The entries that follow need to be reproduced exactly, minus any images.
== Dataset records
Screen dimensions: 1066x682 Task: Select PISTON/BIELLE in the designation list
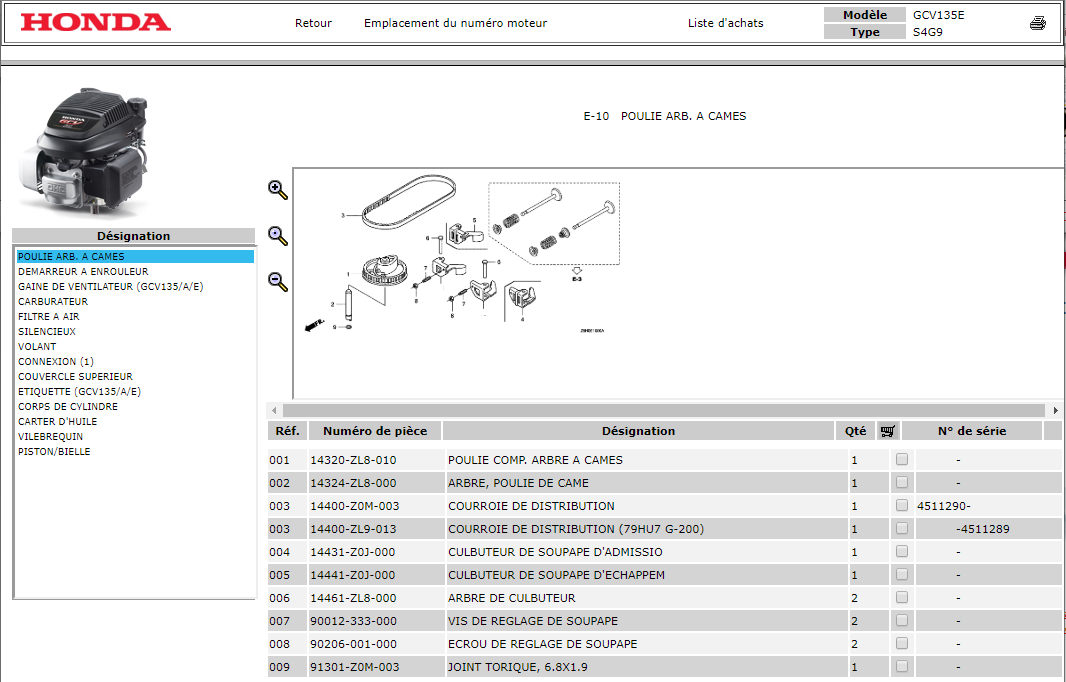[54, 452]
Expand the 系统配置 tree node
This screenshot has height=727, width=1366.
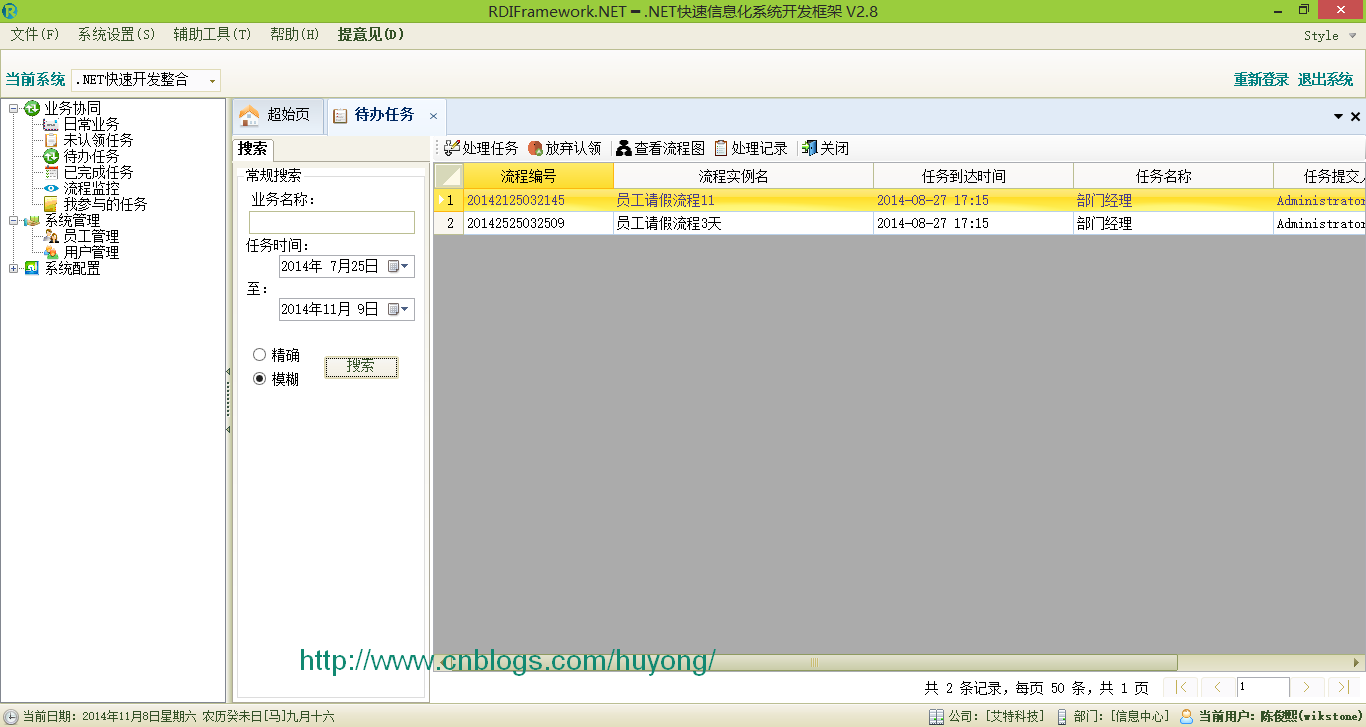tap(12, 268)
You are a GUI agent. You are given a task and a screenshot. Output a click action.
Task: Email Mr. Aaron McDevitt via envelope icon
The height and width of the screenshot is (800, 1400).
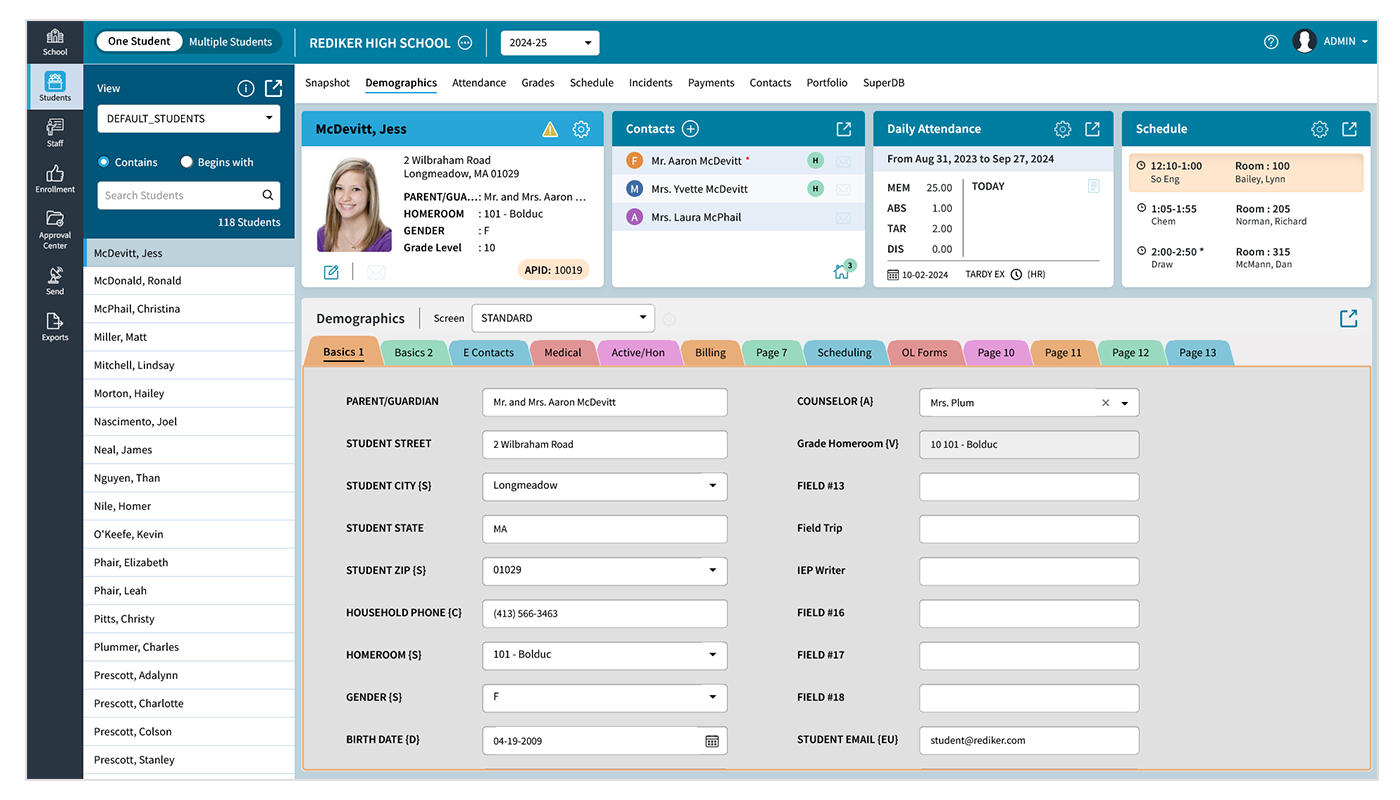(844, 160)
====
▶ Solution to this problem
Screen dimensions: 1066x682 Task: Select PISTON/BIELLE in the designation list
[54, 452]
Expand the 系统配置 tree node
This screenshot has height=727, width=1366.
tap(12, 268)
You are a GUI agent. You are given a task and a screenshot. Output a click action.
Task: Email Mr. Aaron McDevitt via envelope icon
The height and width of the screenshot is (800, 1400).
(844, 160)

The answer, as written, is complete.